My hip-hop posse would be comprised of this group of people. My reasons and logic are all explained along with each person's name. Needless to say, this would be a posse the likes of which had never been seen. I can't wait 'til I'm famous and can make *most* of this posse a reality. Scratch that. Make ALL of this posse a reality.
Rodrick Jackson
He was my best friend in high school who used to make killer beats on his desk with a pen and he's one of the funniest people I know. And he's a very good rapper.
My little brother
He's become somewhat of an eclectic hip-hop/rap listener (which would lead to some unique styles) and he has no problem being bluntly rude if he doesn't like something. He'd be helpful.
Miles Rausch
Mostly because he picked me to be part of his posse. And also because I think he'd do a very solid job of keeping me grounded and humble. And he could build my website.
Hugh Weber
Because he would be a great source of humor. And he would build a marketing strategy that would make me famous before I even released my first single.
Andrew Hewitt
He's a good friend, he's very funny, and he wouldn't be afraid to regulate if people had beef with my crew.
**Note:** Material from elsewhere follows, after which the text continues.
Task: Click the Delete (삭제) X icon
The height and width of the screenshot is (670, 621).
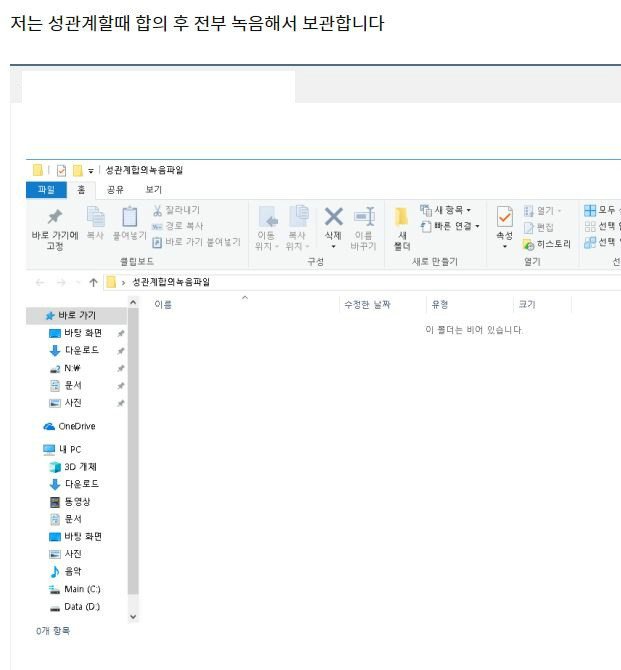Action: click(333, 217)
And he would look hilarious as part of my rap posse.
Robert Frost
His dope rhymes would make him an excellent ghostwriter if my creative juices took a hiatus.
Lindsay Fünke
Because she's a stone cold fox and she'd be all about my cash flow.
2 comments:
I like how yours was halfway serious and Miles's was not at all serious. You can tell who's put more thought into this possibility.
Does this mean we have to "pour some out" for Frost and Funky because that'll make concert floors pretty gross in a hurry.